“To Develop a Second Taiwan”: Imperial Memory and Cold War Development in Japan’s Vision for the Iriomote Tropical Research Center, 1959-1965
Between the late 1950s and early 1960s, Japanese policymakers and scientists envisioned transforming Iriomote—the largest island of the Yaeyama archipelago, south of Okinawa—into a living laboratory for tropical research. Spearheaded by politician Takaoka Daisuke, Iriomote was imagined both as a “second Taiwan,” a comparable ecological zone suited to tropical agriculture, and as a “peace base” designed to advance Japan’s foreign policy ambitions in Southeast Asia. This talk examines how the proposed Iriomote Tropical Research Center embodied the entwined logics of postwar development and imperial afterlife, revealing how environmental surveys, technical planning, and regional diplomacy converged within Japan’s Cold War strategies toward Okinawa and Southeast Asia.

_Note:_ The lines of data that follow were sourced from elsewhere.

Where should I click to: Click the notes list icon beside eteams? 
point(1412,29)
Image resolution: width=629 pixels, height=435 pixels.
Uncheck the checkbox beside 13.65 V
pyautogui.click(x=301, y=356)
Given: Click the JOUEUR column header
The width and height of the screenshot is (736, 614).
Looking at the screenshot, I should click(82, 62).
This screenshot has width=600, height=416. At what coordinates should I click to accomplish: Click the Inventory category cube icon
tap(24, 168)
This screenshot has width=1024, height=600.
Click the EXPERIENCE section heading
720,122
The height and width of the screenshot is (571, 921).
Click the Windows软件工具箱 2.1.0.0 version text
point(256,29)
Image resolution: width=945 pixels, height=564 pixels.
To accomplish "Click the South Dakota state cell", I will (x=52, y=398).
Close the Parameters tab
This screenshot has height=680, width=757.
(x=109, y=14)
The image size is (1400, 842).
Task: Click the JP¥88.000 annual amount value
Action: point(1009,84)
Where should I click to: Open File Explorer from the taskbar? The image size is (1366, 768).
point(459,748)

By tracing how policymakers, scientists, and local actors mobilized the island’s landscapes and colonial legacies, this study reconsiders tropical research not as a mere scientific enterprise, but as a vital site for interrogating the entangled boundaries between empire, environment, and expertise in the twentieth-century Asia-Pacific.
About the Speaker
Catherine Tsai is an historian of modern Japan, with an interest in the colonial and postwar experiences of Taiwanese and Okinawans. Her dissertation focuses on the agrarian development of the Yaeyama Islands, the southernmost archipelago of Okinawa, under Japanese empire and American Occupation. She is also in the early stages of researching her second book project, which traces the transnational impact of the 1968 Liu Wenqing Deportation Incident and the experiences of Zainichi Taiwanese in Japan's postwar social movements.
Catherine received her Ph.D. in History and East Asian Languages from Harvard University (2025). She received a Bachelor of Arts in History and International Relations from the University of California, Davis. Her work has received the support of the Japan Foundation, the Center for Chinese Studies (Taiwan), and the Reischauer Institute for Japanese Studies at Harvard.